Use this table to identify the right category of tool for a biological question, then follow the link to the detailed methods page.

Question Tool category Top picks Methods page
What cell types are present and where? Deconvolution / Cell typing Cell2location, RCTD, Tangram, InSituType Deconvolution
Which genes vary spatially? SVG detection nnSVG, SPARK-X, SpatialDE2 Spatially Variable Genes
What are the tissue domains / regions? Spatial domain identification BANKSY, GraphST, STAGATE, BayesSpace Spatial Domains
How do cells communicate? Cell-cell communication COMMOT, CellChat v2, LIANA+ Cell-Cell Communication
What are the cellular neighborhoods? Niche analysis Squidpy, ATHENA, Nicheformer Spatial Domains
Are genes differentially expressed between regions? Spatial DE GLISS, DestDE, SpatialDWLS Spatial DE
Where are transcripts within cells? Subcellular analysis Bento, Ficture, subcellular segmentation Subcellular Analysis
How do cell states change across space? Spatial trajectories stLearn, SpaceFlow, CellRank Spatial Trajectories
How do I segment cells from images? Cell segmentation Cellpose2, Baysor, Mesmer/DeepCell Cell Segmentation
How do I integrate spatial with scRNA-seq? Multi-modal integration Tangram, gimVI, SpatialData Multi-modal Integration
Can I use a foundation model? Foundation models scGPT, Geneformer, Nicheformer Foundation Models
How do I align serial sections in 3D? 3D reconstruction PASTE, STalign, GPSA 3D Reconstruction

Part 3: Common pitfalls

Mistakes that waste months

  1. Skipping deconvolution on Visium data. Each 55-um spot contains multiple cells. Treating spots as cells leads to chimeric expression profiles and misleading downstream results.
  2. Using SpatialDE v1 for SVG detection. It is slow, has inflated false positive rates, and has been superseded by nnSVG and SPARK-X in every benchmark.
  3. Ignoring segmentation quality on imaging data. Garbage segmentation propagates through every downstream step. Always visually inspect segmentation results on multiple tissue regions before proceeding.
  4. Applying scRNA-seq CCC methods to spatial data without coordinates. CellChat v1 and CellPhoneDB do not use spatial coordinates. Use COMMOT, CellChat v2, or LIANA+ with spatial mode for coordinate-aware communication inference.
  5. Running standard Visium tools on Visium HD without aggregation. Visium HD 2-um bins are not cells. Aggregate to 8-um bins or use Bin2Cell before applying standard pipelines.
  6. Neglecting ambient RNA correction. Spatial platforms have significant ambient RNA contamination, especially Visium. SpotClean or similar correction should precede downstream analysis.

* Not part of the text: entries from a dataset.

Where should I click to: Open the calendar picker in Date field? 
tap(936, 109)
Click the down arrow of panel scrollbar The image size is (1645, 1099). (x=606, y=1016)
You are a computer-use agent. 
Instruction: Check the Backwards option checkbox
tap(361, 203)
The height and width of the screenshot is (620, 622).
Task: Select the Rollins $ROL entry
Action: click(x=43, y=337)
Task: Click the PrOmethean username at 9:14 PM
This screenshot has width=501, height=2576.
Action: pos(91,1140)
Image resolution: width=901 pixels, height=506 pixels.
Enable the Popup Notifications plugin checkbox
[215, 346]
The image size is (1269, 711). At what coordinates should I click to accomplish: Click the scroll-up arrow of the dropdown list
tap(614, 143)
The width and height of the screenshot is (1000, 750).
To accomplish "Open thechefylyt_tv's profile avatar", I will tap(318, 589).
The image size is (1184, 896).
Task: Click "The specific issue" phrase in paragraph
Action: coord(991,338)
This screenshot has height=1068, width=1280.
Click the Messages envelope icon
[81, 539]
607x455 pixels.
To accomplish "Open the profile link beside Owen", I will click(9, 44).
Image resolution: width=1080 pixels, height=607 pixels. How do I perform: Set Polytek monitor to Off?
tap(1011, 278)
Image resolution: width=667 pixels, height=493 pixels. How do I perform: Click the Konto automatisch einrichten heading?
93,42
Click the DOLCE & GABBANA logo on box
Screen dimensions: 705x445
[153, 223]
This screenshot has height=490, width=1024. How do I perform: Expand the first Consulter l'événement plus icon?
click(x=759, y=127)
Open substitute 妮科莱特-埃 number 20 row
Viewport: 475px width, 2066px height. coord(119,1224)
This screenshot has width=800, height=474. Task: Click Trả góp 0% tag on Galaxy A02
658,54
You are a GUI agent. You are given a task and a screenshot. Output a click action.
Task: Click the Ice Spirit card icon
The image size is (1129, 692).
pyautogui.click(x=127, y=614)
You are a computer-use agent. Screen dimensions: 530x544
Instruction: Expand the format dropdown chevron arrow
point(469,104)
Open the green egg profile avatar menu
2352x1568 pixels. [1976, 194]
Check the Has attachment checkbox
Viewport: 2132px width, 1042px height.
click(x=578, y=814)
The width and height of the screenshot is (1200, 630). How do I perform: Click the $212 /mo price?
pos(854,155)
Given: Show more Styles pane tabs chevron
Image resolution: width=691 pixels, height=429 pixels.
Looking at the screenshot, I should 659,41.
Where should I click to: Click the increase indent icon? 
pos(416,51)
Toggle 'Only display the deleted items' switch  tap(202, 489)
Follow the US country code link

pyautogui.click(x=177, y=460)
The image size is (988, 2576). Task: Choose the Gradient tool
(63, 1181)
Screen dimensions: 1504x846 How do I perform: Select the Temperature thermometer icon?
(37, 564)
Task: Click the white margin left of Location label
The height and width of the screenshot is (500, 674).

Part 4: Framework and infrastructure choices

Regardless of technology, spatial data benefits from standardized data structures and workflow frameworks.

Need Recommended tool Notes
Unified data structure SpatialData Handles images, points, shapes, and tables in a single object. Actively developed by the scverse consortium.
Spatial statistics toolkit Squidpy Neighborhood enrichment, co-occurrence, spatial autocorrelation, and more. Integrates with AnnData/SpatialData.
Visualization Napari + napari-spatialdata Interactive visualization of spatial data layers. Essential for QC and segmentation validation.
Scalable processing Dask-backed AnnData Required for Visium HD and Stereo-seq scale data.
Pipeline orchestration Nextflow / Snakemake For reproducible, end-to-end spatial analysis pipelines.